__Exercice court 1__: Dans l'extrait sur les stéroïdes dans le baseball, substituez « président » à « commissaire » et récrivez le passage qui va de « Fehr, le directeur » jusqu'à « a dit Fehr. » inclus.
__Exercice court 2__: D'après l'extrait sur les stéroïdes dans le baseball, quelle fonction Fehr occupe-t-il ?
__Exercice court 3__: Poursuivez l'extrait sur les stéroïdes dans le baseball après sa dernière phrase.

__Extrait du texte__:
※ ※ ※

Je pourrais vous annoncer tout de suite ce qu'ils y diront, mais l'espace manque. Et puis, une boutade, c'est bien plus amusant.

Fehr, le directeur de l'Association des joueurs du baseball majeur, a laissé entendre que l'ancien sénateur Mitchell, auteur du récent rapport sur les stéroïdes dans le baseball, pouvait se trouver en conflit d'intérêts. Mitchell est membre de la direction des Red Sox, il a déjà été administrateur des Marlins et a siégé au conseil de l'entreprise qui possède le réseau ESPN, diffuseur des matchs des ligues majeures. Le commissaire Selig, lui, dit maintenant que Mitchell a enquêté en toute indépendance. «Mitchell est l'homme de Selig», a dit Fehr.

※ ※ ※

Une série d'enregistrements
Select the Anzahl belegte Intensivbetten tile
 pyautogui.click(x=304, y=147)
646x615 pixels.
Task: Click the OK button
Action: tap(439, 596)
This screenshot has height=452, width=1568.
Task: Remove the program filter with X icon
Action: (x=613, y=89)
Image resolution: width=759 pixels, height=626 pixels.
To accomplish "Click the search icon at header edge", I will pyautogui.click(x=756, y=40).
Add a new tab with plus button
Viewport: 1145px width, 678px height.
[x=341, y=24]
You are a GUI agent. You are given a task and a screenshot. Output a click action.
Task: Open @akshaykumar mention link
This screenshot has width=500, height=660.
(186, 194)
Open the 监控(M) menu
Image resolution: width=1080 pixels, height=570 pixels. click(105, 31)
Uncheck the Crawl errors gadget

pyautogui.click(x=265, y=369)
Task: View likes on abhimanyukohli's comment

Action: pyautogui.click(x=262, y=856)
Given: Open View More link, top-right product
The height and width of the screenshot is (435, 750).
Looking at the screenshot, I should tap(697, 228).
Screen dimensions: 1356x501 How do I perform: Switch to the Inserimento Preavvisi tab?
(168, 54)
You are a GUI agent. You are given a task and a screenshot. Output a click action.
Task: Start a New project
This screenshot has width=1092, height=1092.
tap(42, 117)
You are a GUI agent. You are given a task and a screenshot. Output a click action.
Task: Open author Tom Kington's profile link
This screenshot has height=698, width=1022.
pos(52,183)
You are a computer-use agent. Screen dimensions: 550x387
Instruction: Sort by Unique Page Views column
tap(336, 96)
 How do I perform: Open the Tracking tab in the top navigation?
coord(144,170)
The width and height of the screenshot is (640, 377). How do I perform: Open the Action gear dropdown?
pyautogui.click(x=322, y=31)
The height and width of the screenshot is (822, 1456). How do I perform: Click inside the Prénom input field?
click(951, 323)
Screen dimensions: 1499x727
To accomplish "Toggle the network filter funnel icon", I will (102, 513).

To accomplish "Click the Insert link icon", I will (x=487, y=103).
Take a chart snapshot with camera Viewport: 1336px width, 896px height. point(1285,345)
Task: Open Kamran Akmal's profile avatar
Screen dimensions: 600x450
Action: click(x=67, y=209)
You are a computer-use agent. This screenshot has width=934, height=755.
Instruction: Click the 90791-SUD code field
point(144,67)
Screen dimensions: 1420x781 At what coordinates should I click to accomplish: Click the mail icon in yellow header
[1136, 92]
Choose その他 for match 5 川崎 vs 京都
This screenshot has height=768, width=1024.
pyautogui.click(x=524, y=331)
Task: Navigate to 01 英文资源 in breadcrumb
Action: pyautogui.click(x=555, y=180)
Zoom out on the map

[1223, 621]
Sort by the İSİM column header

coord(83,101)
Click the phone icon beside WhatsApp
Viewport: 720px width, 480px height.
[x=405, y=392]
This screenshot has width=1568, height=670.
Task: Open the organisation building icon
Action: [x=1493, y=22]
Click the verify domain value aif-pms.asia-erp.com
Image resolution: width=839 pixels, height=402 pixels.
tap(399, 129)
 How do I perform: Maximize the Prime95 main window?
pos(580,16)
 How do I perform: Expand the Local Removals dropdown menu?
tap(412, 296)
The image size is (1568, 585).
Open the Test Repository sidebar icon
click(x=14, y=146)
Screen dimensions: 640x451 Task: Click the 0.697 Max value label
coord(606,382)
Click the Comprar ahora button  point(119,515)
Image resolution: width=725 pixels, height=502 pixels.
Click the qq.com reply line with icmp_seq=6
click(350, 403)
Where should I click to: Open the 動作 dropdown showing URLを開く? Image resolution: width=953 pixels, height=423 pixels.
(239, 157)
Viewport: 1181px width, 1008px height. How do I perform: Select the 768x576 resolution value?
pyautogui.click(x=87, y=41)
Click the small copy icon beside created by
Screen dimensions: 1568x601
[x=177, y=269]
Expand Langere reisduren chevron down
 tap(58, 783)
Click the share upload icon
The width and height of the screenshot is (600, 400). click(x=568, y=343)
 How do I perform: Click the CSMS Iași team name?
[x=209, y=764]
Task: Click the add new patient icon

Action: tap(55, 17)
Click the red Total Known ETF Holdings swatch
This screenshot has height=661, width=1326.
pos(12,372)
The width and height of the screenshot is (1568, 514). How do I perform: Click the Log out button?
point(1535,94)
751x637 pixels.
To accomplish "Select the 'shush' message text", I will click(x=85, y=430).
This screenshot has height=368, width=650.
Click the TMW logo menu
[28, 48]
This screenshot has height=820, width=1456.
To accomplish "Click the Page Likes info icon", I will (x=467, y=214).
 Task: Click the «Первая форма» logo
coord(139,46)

※ ※ ※

__Réponse 1__:
Fehr, le directeur de l'Association des joueurs du baseball majeur, a laissé entendre que l'ancien sénateur Mitchell, auteur du récent rapport sur les stéroïdes dans le baseball, pouvait se trouver en conflit d'intérêts. Mitchell est membre de la direction des Red Sox, il a déjà été administrateur des Marlins et a siégé au conseil de l'entreprise qui possède le réseau ESPN, diffuseur des matchs des ligues majeures. Le président Selig, lui, dit maintenant que Mitchell a enquêté en toute indépendance. «Mitchell est l'homme de Selig», a dit Fehr.

__Réponse 2__: Il est directeur de l'Association des joueurs du baseball majeur.

__Réponse 3__:
Et voici la boutade. Dans les années 1970, le commissaire de la NFL, Pete Rozelle, avait été mandaté pour régler personnellement tout litige contractuel entre les joueurs et leur équipe. Cela avait fait regimber certains joueurs, qui voyaient en Rozelle le représentant des dirigeants de clubs. Ce à quoi un propriétaire avait rétorqué: «Le commissaire est neutre. Nous le payons très cher pour être neutre.»

Ha. S'il le dit, ça doit être vrai.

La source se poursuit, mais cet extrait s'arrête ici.